GlaxoSmithKline expands Canada plant, adds production of topical pain reliever

Emma Walmsley
GSK CEO Emma Walmsley has resisted the call to sell off the consumer health unit. (GlaxoSmithKline)

GlaxoSmithKline, which has bet big on its consumer health operations, has made a small investment in a manufacturing site in Canada in part so that it can add production of an over-the-counter pain reliever. The expansion comes even as the drugmaker is preparing to make companywide cuts.

The company recently unveiled the $36 million Canadian dollar ($27 million U.S.) addition of equipment and enhanced manufacturing development capabilities at its plant in Mississauga, Ontario. Additionally, the investment is allowing GSK to transfer production of Voltaren, a topical pain reliever, to the plant. It expects to have the product ready for commercial sales in Canada by mid-2019.

“Our combination of a strong market positioning, high-quality products, top talent, and newly enhanced infrastructure is enabling us to attract key consumer health and prescription manufacturing mandates, both now and into the future,” site director Olivier Keuller said in a statement.  

The plant already produces more than 50 products, including prescription drugs. The expansion will increase its capacity to nearly 50 million units annually by 2020 from about 30 million now.

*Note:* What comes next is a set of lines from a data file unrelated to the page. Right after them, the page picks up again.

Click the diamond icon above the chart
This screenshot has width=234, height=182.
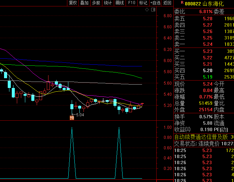click(147, 10)
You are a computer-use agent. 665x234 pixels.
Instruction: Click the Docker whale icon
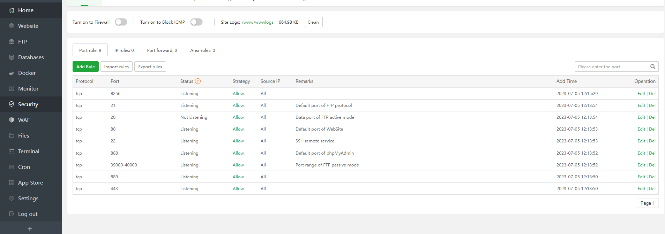tap(12, 73)
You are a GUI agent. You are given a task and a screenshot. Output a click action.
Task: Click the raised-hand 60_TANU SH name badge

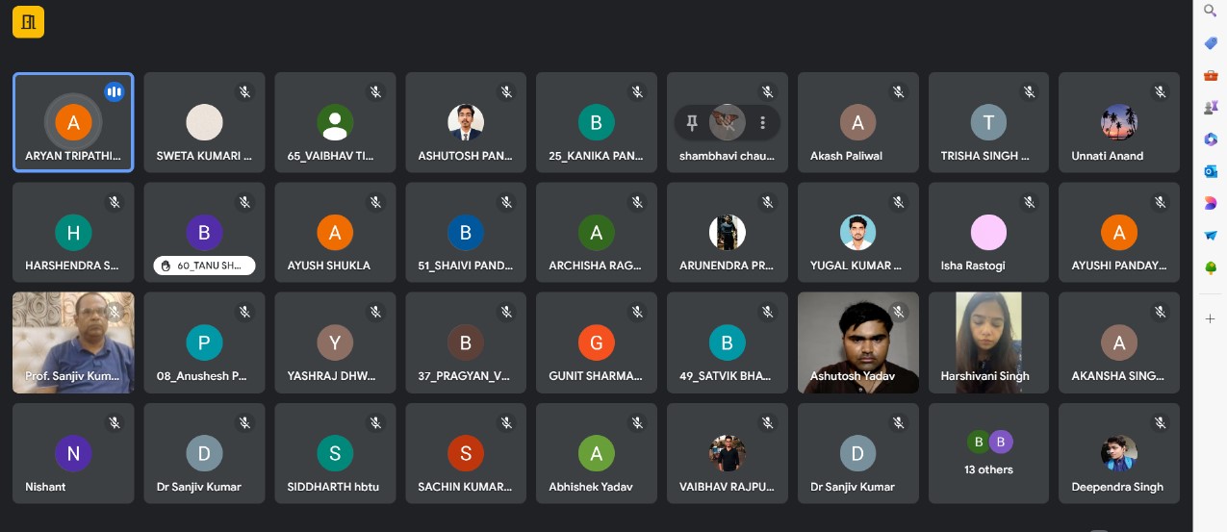tap(204, 266)
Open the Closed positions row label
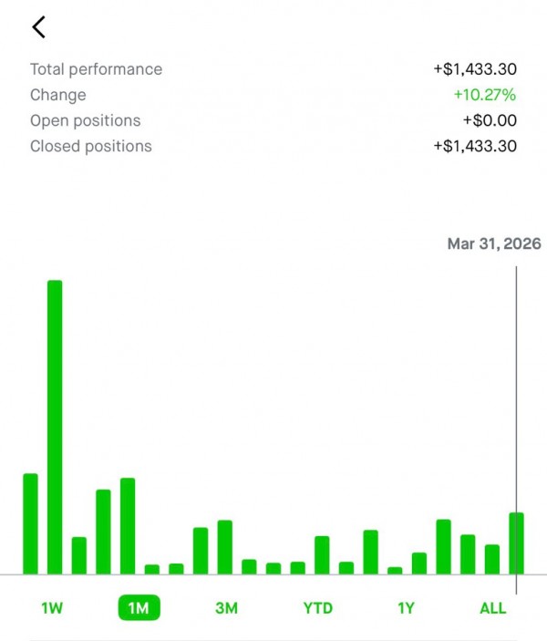The image size is (547, 641). [x=91, y=146]
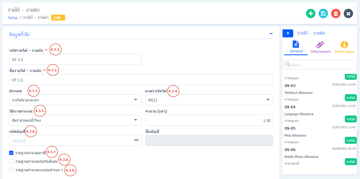360x179 pixels.
Task: Open the วิธีการคำนวณ dropdown
Action: [x=75, y=120]
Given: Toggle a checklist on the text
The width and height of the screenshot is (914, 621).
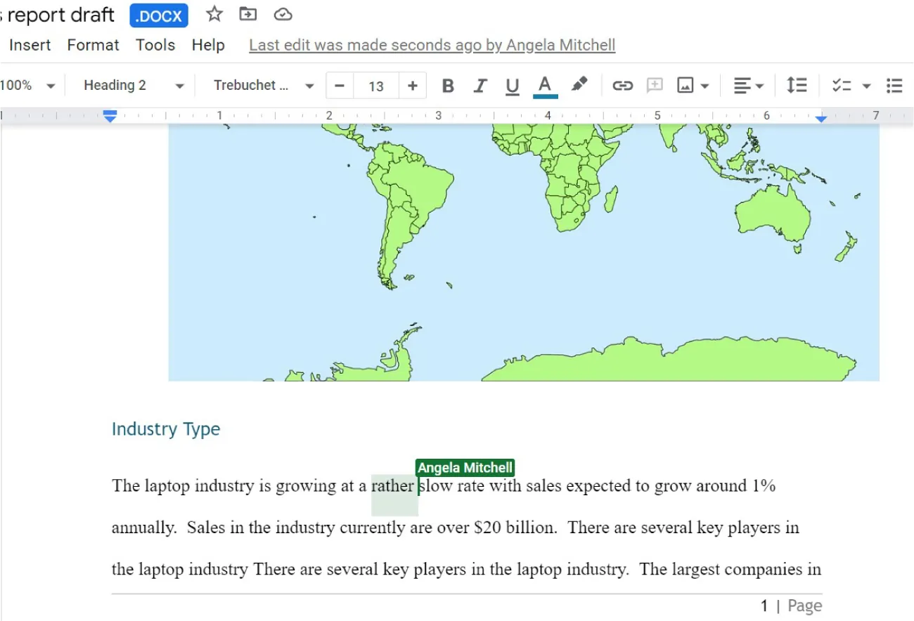Looking at the screenshot, I should pos(842,85).
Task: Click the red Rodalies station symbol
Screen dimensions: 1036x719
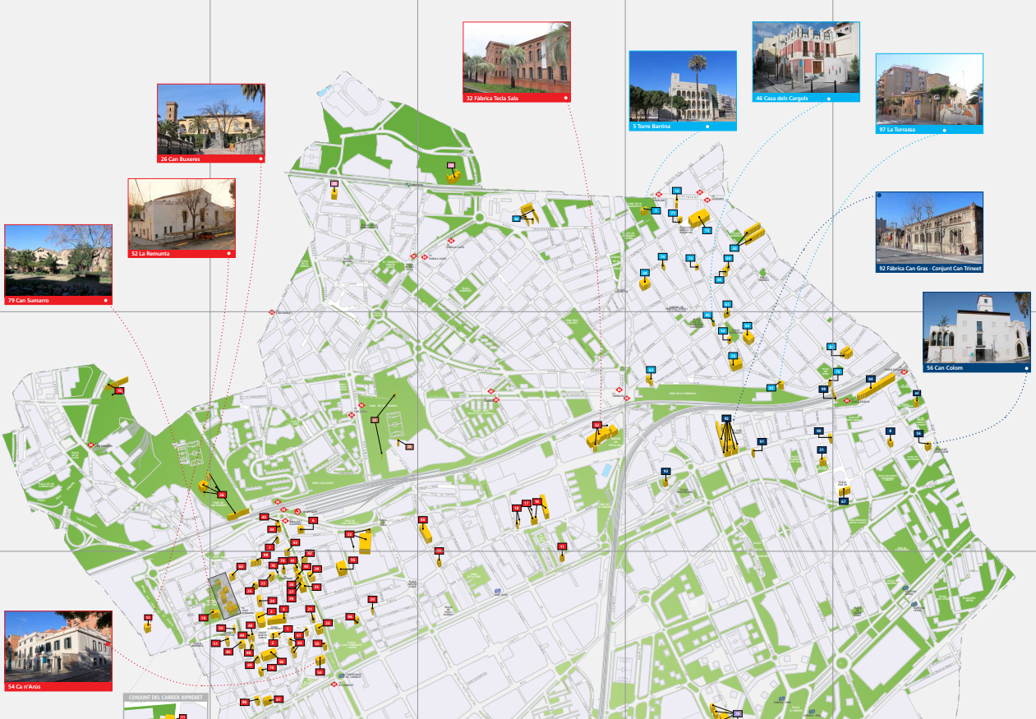Action: [x=297, y=511]
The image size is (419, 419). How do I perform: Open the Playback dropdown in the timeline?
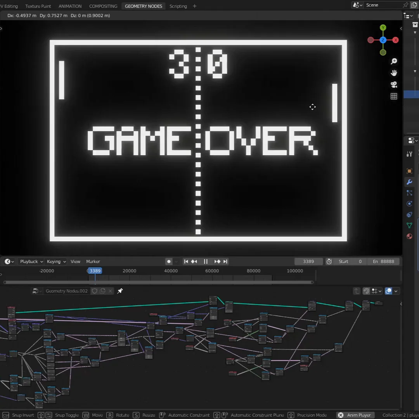coord(31,261)
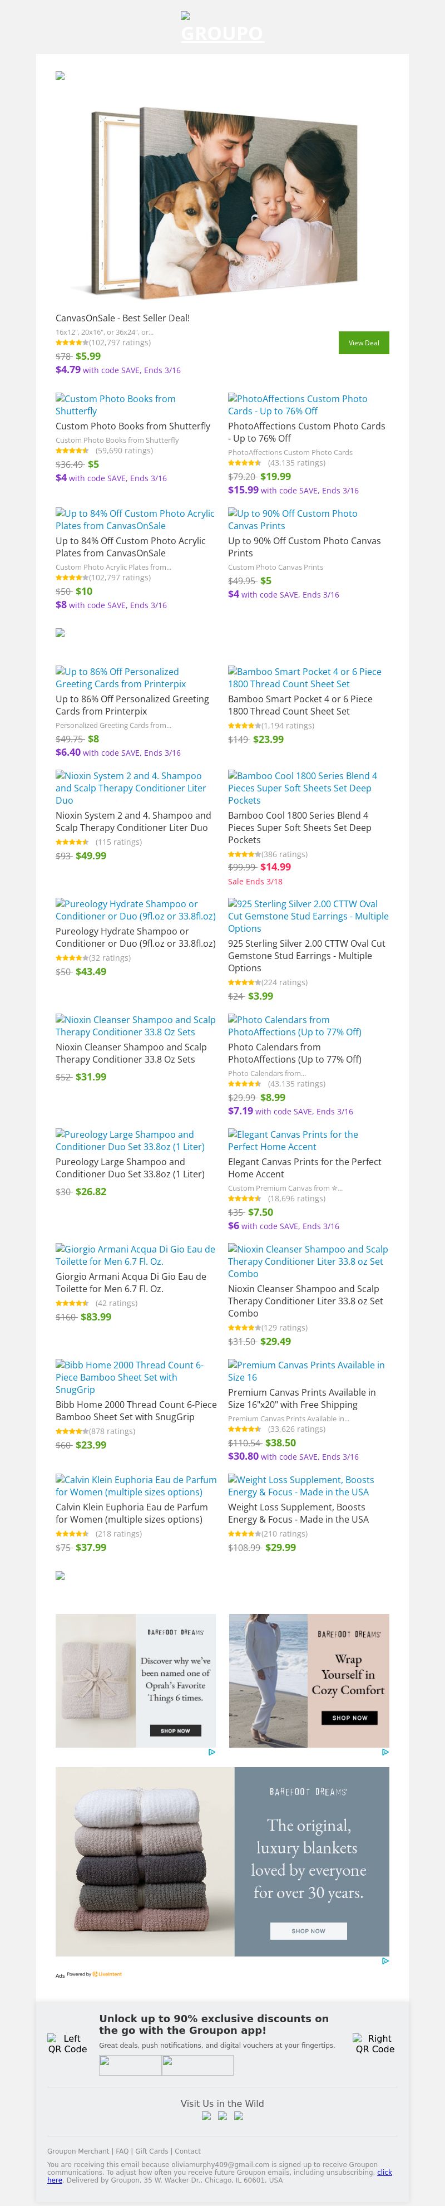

RELATED: Forget a consumer spinoff. GlaxoSmithKline is plotting a $525M cost-cutting drive instead

Consumer is one of three key businesses GSK focused on following a $25 billion asset swap with Novartis in 2015. CEO Emma Walmsley has been under some pressure to sell off the unit, but in the company’s last earnings call she said GSK would instigate a cost-cutting program instead so that the three units will have the funds to grow.

“We believe that the three-business structure of the group offers significant opportunities in the current healthcare environment and provides GSK with more stability in our earnings,” she said.

The plan is to squeeze about £400 million per year in savings by 2021, while costing the company £1.7 billion over the next three years to put into place.